Untitled Robert Lautner
Page 24
‘But it is my money.’ The stupidest words you can say in a bank. There was a woman crying and being herded into a corner by shushing tail-coats. She was screaming that her house had been bombed, Weimar I assumed. She needed ten thousand marks, cash, her money, for a new place. The landlord demanded cash, they all did now. Not a poor woman. No husband with her. This would not be a Jewish landlord, not a Jewish bank. They did not have her money. This was Germans together. This was Germany.
‘Work’, He had said on the radio. Work. But do not expect your money when you have need of it.
‘There will be a charge for such a withdrawal, Herr Beck. Fifteen percent.’
I wrote the slip. ‘And you’ll take that from the money that I cannot have, yes? The money that doesn’t exist?’ A queue behind me awaiting the same bad easily explained news. Still, two hundred marks. That should do. And a diamond. Rely on that. Do not try to think on where it may have come from. A tiny stone that could open doors like a crowbar when called upon. But just once, just one door. But not an oven door.
February, but by the time I got back to Etta I was sweating. I gave her the notes. The first stage. We had money. With the cash in my wallet and change we had two hundred and thirty-five marks. It is surprising how money can bring hope. It should not be so.
I patted the motorcycle as I left. I had a page of petrol rations not used. An exit to use. I did not let Etta hold me before I left. I would be back in a few hours. Back with a travel permit. Second stage. I waved to her from the gate, distracted by an accordion player on our lonely street. He had chosen the wrong spot. Most likely picked for the wealthy-looking homes, not knowing they were empty save ours. A lambskin waistcoat with beaded stars, a happy curled moustache and happy stout belly. At Christmas he probably would have worked on the bridge with all the others. Christmas never happened so he gave February music, something French, not a polka. I gave him the last pfennigs in my pocket.

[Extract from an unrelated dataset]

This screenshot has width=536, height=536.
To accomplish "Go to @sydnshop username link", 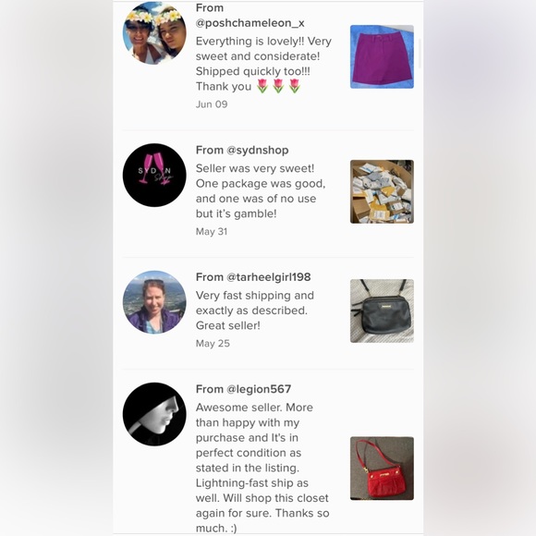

‘Good luck to you, sir,’ he waved his cap. Then he gave the salute and the call as I walked to the factory. I pretended not to hear.
Chapter 43
An afternoon of inking line drawings for malt burners. Dull, but with the satisfying rule of neatness over creativity, to concentrate and be delicate, comfort in the patience and intricacy. Devoid of thought other than the nib of the pen and the steadiness of hand. Its reward in its distraction. Of me. If this was not my work it would be my hobby. The solitude of detail. As such I went to Klein’s office with a hangman’s calm. Not the shivering of the condemned. He had a roll of permits. I was not asking payment for my silence. A gentleman’s handshake. A businessman’s handshake. The walls of a factory, of industry, designed to keep secrets in. One cheque cashed from a dead man, one permit given. Fair trade. I had become as Klein now. Or just grown up now. These subjects not taught at university. You just go out into the world and they come.
I knocked on the door, the call to enter instant.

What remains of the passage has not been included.